We’re right in the thick of college football bowl season, which means that sports lovers will be glued to their television sets for the foreseeable future. As a member of that group, I’m anxiously awaiting the start of the really good games tomorrow, and slogging my way through the obscure early bowls.
In the 2015-16 season, there are 40 bowl games, which is an outlandish number. We do not need 40 games, America. We need about eight, and we could get by with six. But we have 40, and since that’s the case, we have to take our joy where we can get it. I can guarantee this: That joy won’t come in the games themselves, unless you like seeing Central Utah Tech defeat Goyber State Community College 43-12 in the Dr. Scholl’s Foot Acne Sex Crimes Bowl. (Not a real game, as far as I know).
So where do we get our kicks?
The names, baby! Bowl games have weird, stupid, paradoxical names, and they’re fantastic. To celebrate the ridiculousness of the season, I’ve ranked all 40 bowl games by the hilarity of their full, unabridged names. My criteria were holistic, but I mostly gave credit for odd sponsorship—bowl combos, unnecessary length, and plain old incoherence. Check out the rankings below, and look out for next year, when my hope is that the Paste Magazine Net Neutrality Hydraulic Fracking Mitt Romney Bowl will crack the top five.
Nobody sponsors the Hawai’i bowl! Sheraton Hotels used to be the sponsor, but now they can’t get any corporation to give enough money for naming rights. This is an outrage. Come on, corporations—they have a cool apostrophe!
This one is a real tragedy, because in 2013, it was called the “Beef O’Brady’s Bowl,” and in 2014, it was the “Bitcoin St. Petersburg Bowl.” Those are both top ten names, easily. Now? They can’t get a sponsor, probably because they’re in a city that has a really good newspaper and nothing else. Also, color me shocked that the crypto-currency sponsorship fell through. (Cue 10,000 outraged emails from angry white males with thousands invested in BitCoin.)
Former sponsors include Papa John’s and something called “BBVA Compass,” but now poor Birmingham can’t get a company to give them a break. I guess it makes sense—it’s not like Alabama is a big football state or anything.

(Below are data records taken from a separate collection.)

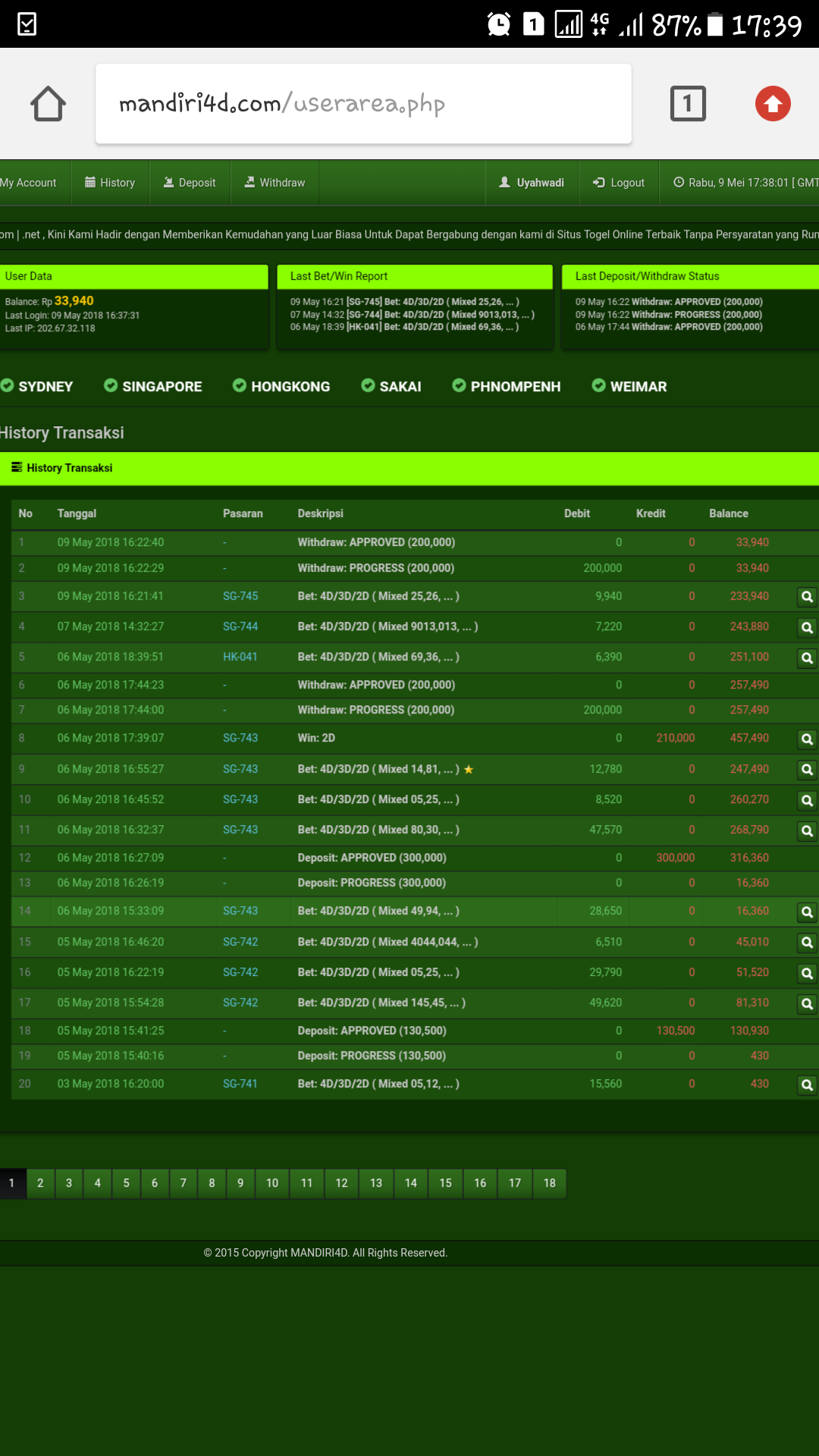Click magnifier on the HK-041 bet row

[x=807, y=657]
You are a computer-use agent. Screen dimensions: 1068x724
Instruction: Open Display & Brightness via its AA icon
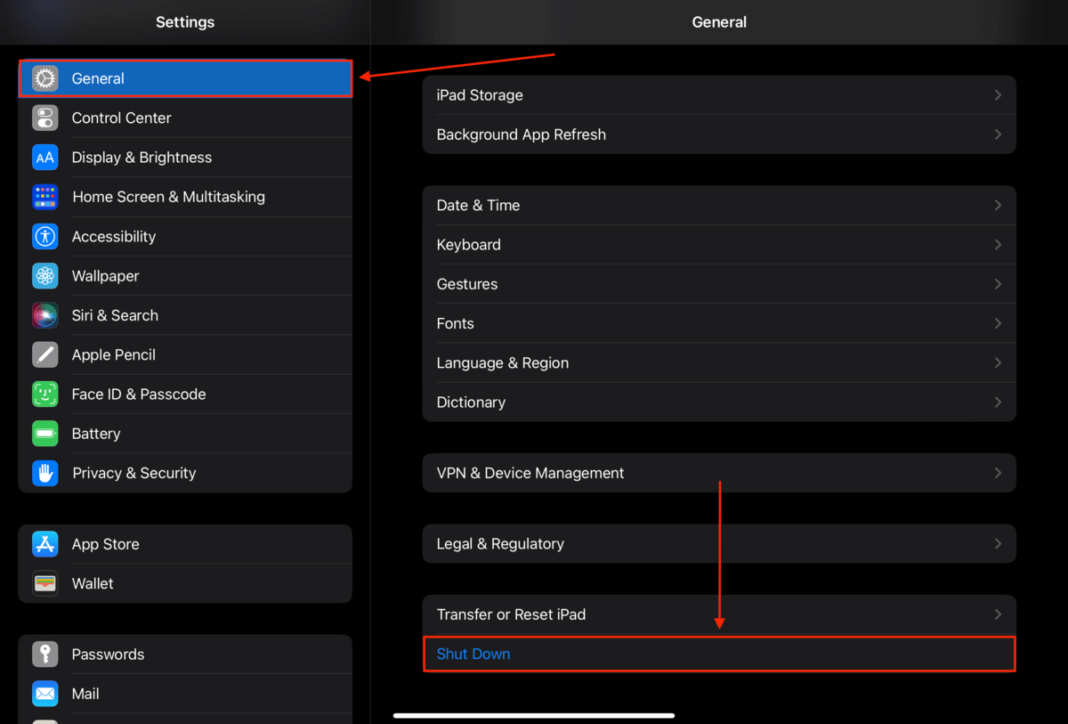tap(45, 157)
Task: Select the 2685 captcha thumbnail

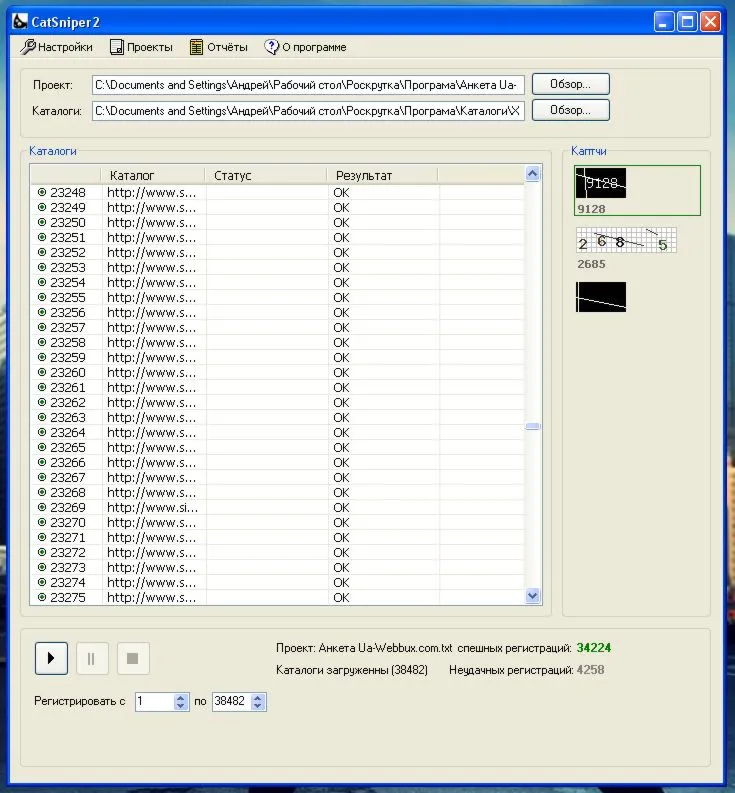Action: [x=626, y=240]
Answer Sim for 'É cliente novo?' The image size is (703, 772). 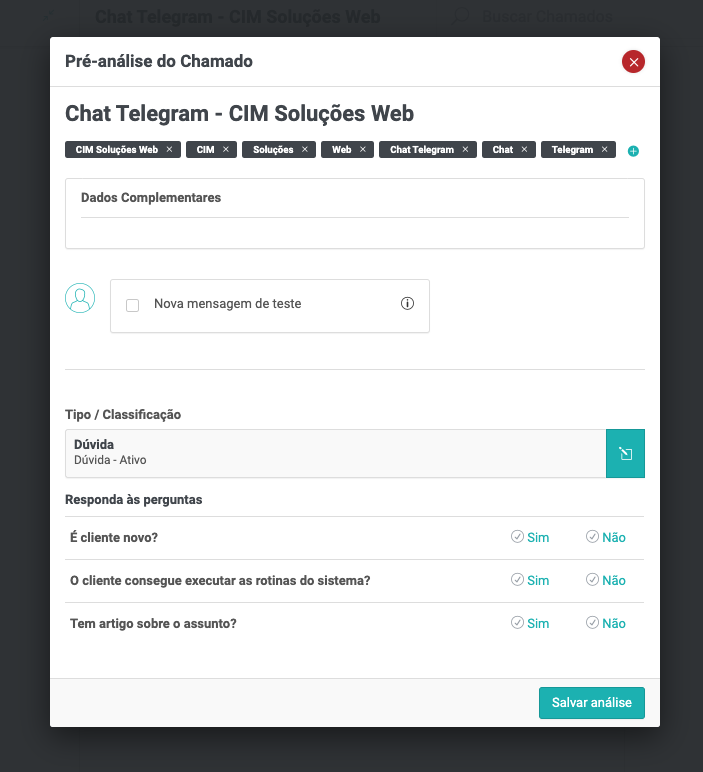tap(530, 537)
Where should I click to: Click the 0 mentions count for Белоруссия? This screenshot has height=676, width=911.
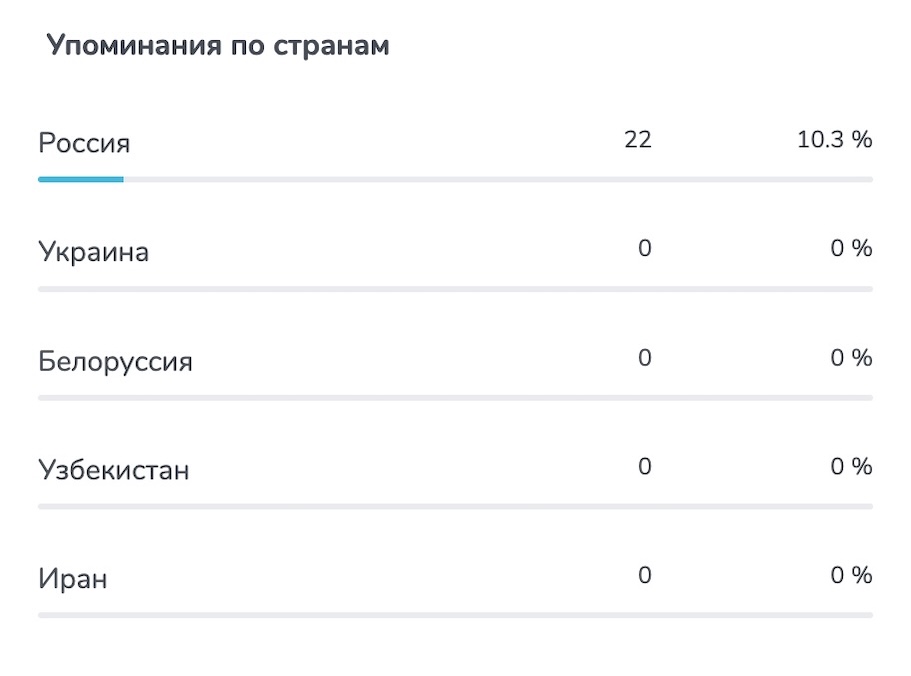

Now we get into a whole new classification—bowls with sponsors, but not actual bowl name. This, to me, is highly annoying. Nobody gives a shit about the Belk Bowl, which is sponsored by a Charlotte-based department store chain, but we might laugh if it were called the “Belk Creepy Uncle Sweater Vest Bowl.” Why would you deprive us of that?
Same deal here. I would prefer this poultry company call their flagship game the “Foster Farms ‘We Keep Chickens in Horrifying Captivity While We Fatten Them Up With Chemicals Until Their Hearts Explode’ Bowl.” That would be no. 1 on this list. Also, I have no idea if that represents actual Foster Farms company policy, which means that the preceding sentences were intended as a comedic parody, which means you can’t sue us, Foster Farms.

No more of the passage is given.